2.3 Executable and Linking Format

2.3 Executable and Linking Format

Typically an object file contains

· general information about the object file, such as file size, binary code and data size, and source file name from which it was created,

· machine-architecture-specific binary instructions and data

· symbol table and the symbol relocation table, and

· debug information, which the debugger uses.

The manner in which this information is organized in the object file is the object file format. The idea behind a standard object file format is to allow development tools which might be produced by different vendors-such as a compiler, assembler, linker, and debugger that conform to the well-defined standard-to interoperate with each other.

This interoperability means a developer can choose a compiler from vendor A to produce object code used to form a final executable image by a linker from vendor B. This concept gives the end developer great flexibility in choice for development tools because the developer can select a tool based on its functional strength rather than its vendor.

Two common object file formats are the common object file format (COFF) and the executable and linking format (ELF). These file formats are incompatible with each other; therefore, be sure to select the tools, including the debugger, that recognize the format chosen for development.

We focus our discussion on ELF because it supersedes COFF. Understanding the object file format allows the embedded developer to map an executable image into the target embedded system for static storage, as well as for runtime loading and execution. To do so, we need to discuss the specifics of ELF, as well as how it relates to the linker.

Using the ELF object file format, the compiler organizes the compiled program into various system-defined, as well as user-defined, content groupings called sections. The program's binary instructions, binary data, symbol table, relocation table, and debug information are organized and contained in various sections. Each section has a type. Content is placed into a section if the section type matches the type of the content being stored.

A section also contains important information such as the load address and the run address. The concept of load address versus run address is important because the run address and the load address can be different in embedded systems. This knowledge can also be helpful in understanding embedded system loader and link loader concepts introduced in Chapter 3.
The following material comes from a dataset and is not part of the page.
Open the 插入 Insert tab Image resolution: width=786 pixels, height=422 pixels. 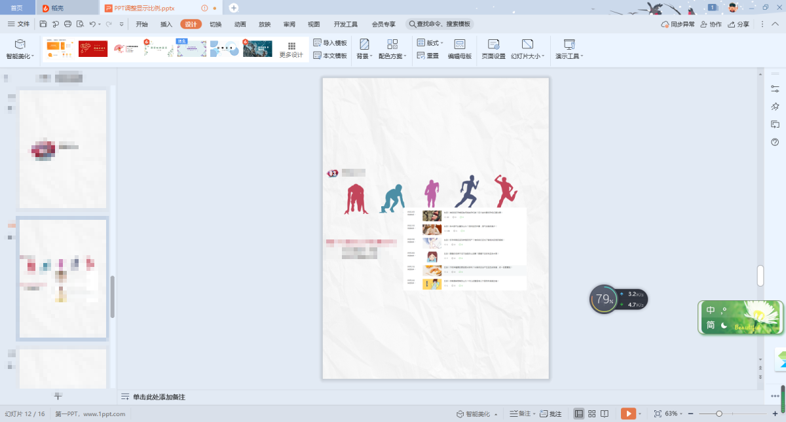click(166, 24)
Chapter 1 discusses the idea that embedded systems typically have some form of ROM for non-volatile storage and that the software for an embedded system can be stored in ROM. Modifiable data must reside in RAM. Programs that require fast execution speed also execute out of RAM. Commonly therefore, a small program in ROM, called a loader, copies the initialized variables into RAM, transfers the program code into RAM, and begins program execution out of RAM. This physical ROM storage address is referred to as the section's load address. The section's run address refers to the location where the section is at the time of execution. For example, if a section is copied into RAM for execution, the section's run address refers to an address in RAM, which is the destination address of the loader copy operation. The linker uses the program's run address for symbol resolutions.
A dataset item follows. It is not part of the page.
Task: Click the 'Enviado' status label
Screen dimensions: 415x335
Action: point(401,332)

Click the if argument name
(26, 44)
The ELF file format has two different interpretations, as shown in Figure 2.4. The linker interprets the file as a linkable module described by the section header table, while the loader interprets the file as an executable module described by the program header table.


Figure 2.4: Executable and linking format.
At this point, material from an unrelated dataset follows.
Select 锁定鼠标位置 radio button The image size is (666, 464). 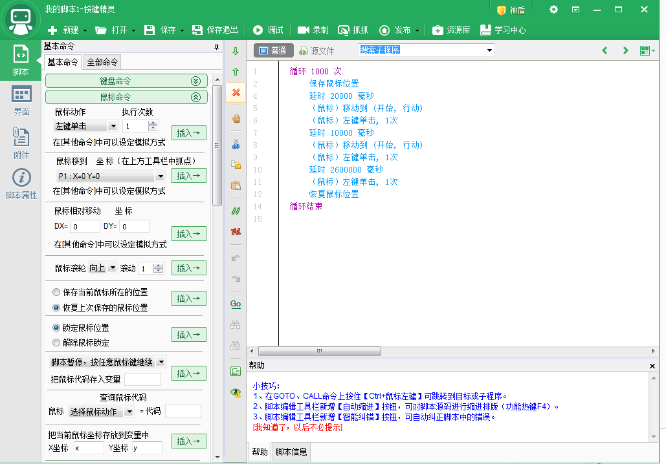[56, 328]
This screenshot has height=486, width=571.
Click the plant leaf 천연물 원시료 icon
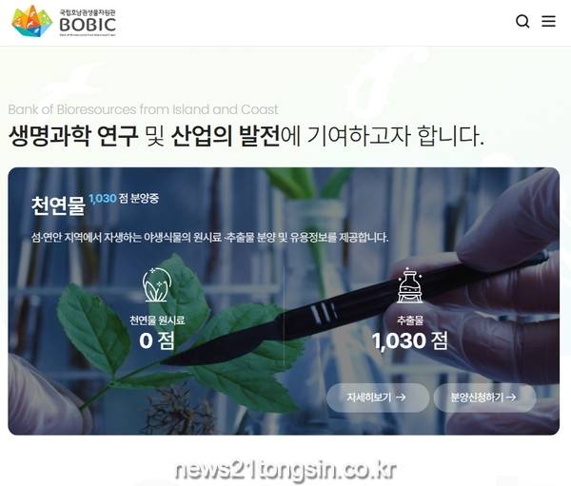pyautogui.click(x=157, y=285)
Listing 2.1 shows both the section header and the program header, as represented in C programming structures. We describe the relevant fields during the course of this discussion.

Listing 2.1: Section header and program header.

Section header

typedef struct {
 Elf32_Word sh_name;
 Elf32_Word sh_type;
 Elf32_Word sh_flags;
 Elf32_Addr sh_addr;
 Elf32_Off sh_offset;
 Elf32_Word sh_size;
 Elf32_Word sh_link;
 Elf32_Word sh_info;
 Elf32_Word sh_addralign;
 Elf32_Word sh_entsize;
} Elf32_Shdr;

Program header

typedef struct {
 Elf32_Word p_type;
 Elf32_Off p_offset;
 Elf32_Addr p_vaddr;
 Elf32_Addr p_paddr;
 Elf32_Word p_filesz;
 Elf32_Word p_memsz;
 Elf32_Word p_flags;
 Elf32_Word p_align;
} Elf32_Phdr;

A section header table is an array of section header structures describing the sections of an object file. A program header table is an array of program header structures describing a loadable segment of an image that allows the loader to prepare the image for execution. Program headers are applied only to executable images and shared object files.

One of the fields in the section header structure is sh_type, which specifies the type of a section. Table 2.1 lists some section types.

Table 2.1: Section types.

NULL Inactive header without a section.
PROGBITS Code or initialized data.
SYMTAB Symbol table for static linking.
STRTAB String table.
RELA/REL Relocation entries.
HASH Run-time symbol hash table.
DYNAMIC Information used for dynamic linking.
NOBITS Uninitialized data.
DYNSYM Symbol table for dynamic linking. 

The sh_flags field in the section header specifies the attribute of a section. Table 2.2 lists some of these attributes.

Table 2.2: Section attributes.

WRITE Section contains writeable data.
ALLOC Section contains allocated data.
EXECINSTR Section contains executable instructions. 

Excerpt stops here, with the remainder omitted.